## Your goal
Reproduce word for word the lines of the listing from the first one through the one with "Given: Select the eraser clear-format tool", omitting every picture.

## Task inputs
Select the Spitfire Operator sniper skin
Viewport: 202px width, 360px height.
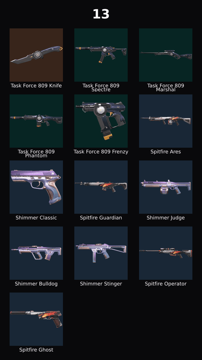[165, 253]
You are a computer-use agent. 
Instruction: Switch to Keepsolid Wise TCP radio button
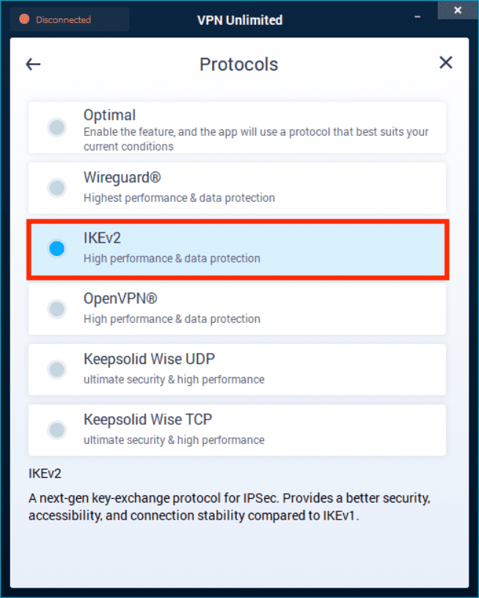tap(56, 430)
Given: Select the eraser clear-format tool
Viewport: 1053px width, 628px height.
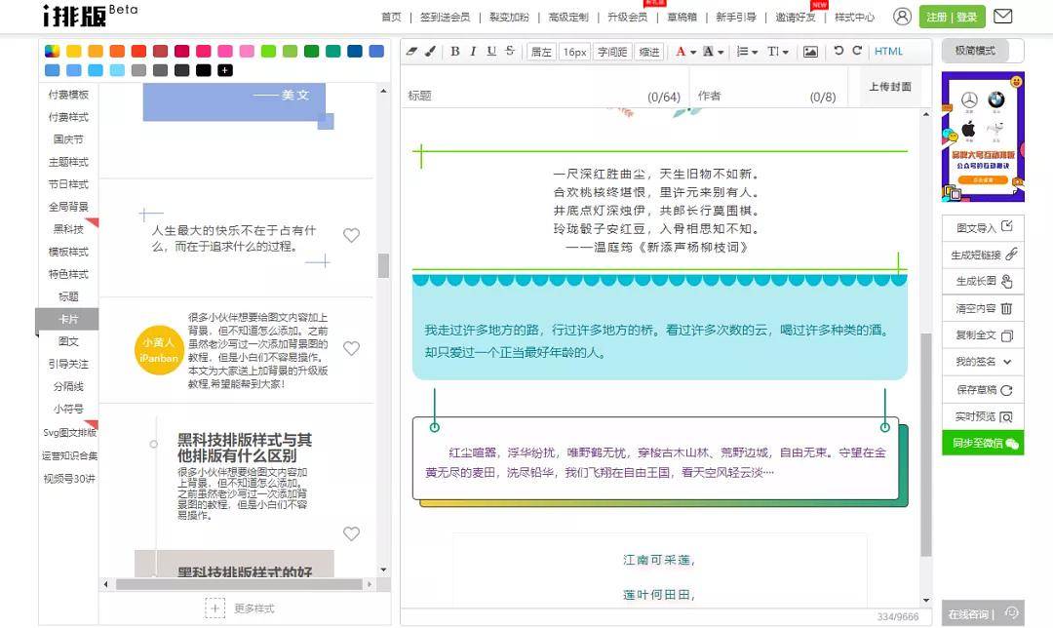Looking at the screenshot, I should (x=411, y=52).
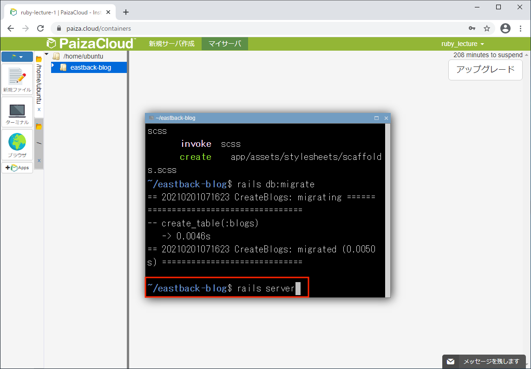Open the ブラウザ browser icon
The width and height of the screenshot is (531, 369).
(17, 145)
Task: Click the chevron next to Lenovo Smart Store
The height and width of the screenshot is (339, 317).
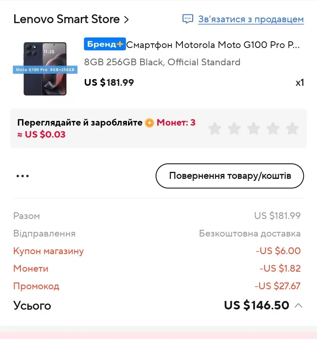Action: (x=127, y=20)
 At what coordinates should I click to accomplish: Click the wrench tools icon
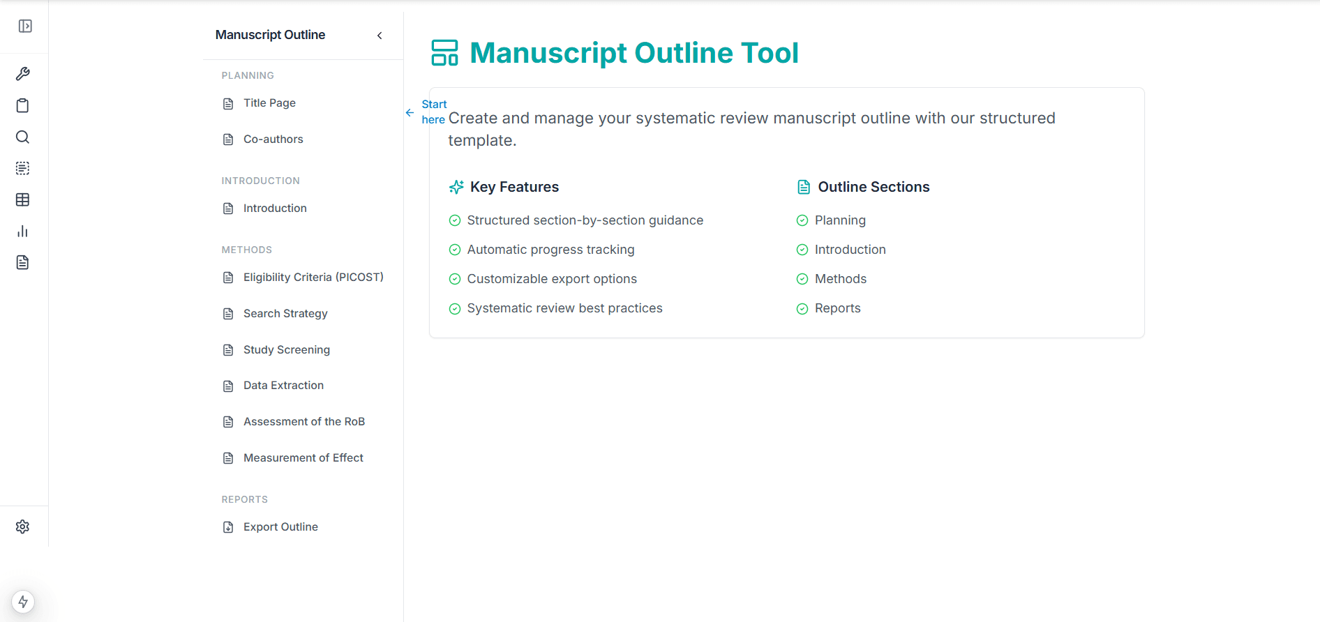[23, 74]
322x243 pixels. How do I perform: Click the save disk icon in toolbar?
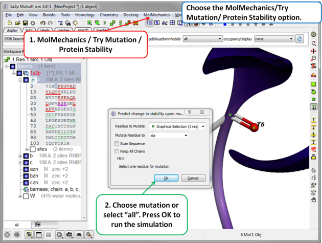[x=25, y=23]
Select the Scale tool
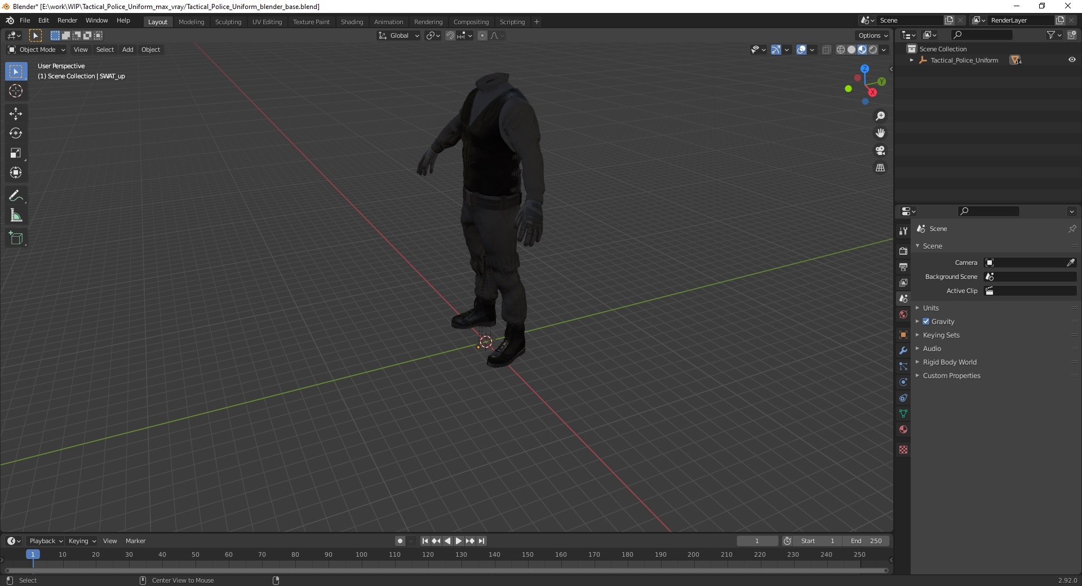The image size is (1082, 586). pyautogui.click(x=16, y=153)
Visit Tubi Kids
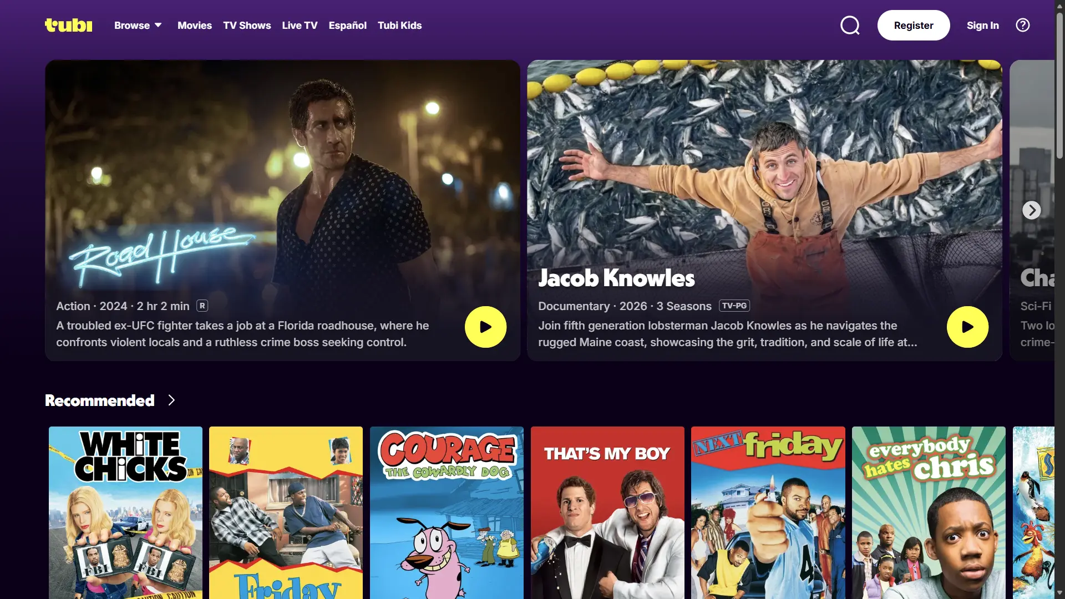Image resolution: width=1065 pixels, height=599 pixels. point(399,26)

## Answer for the task
Select the Spitfire Operator sniper skin
Viewport: 202px width, 360px height.
[165, 253]
You are a computer-use agent. 
Instruction: Switch to Keepsolid Wise TCP radio button
tap(56, 430)
Given: Select the eraser clear-format tool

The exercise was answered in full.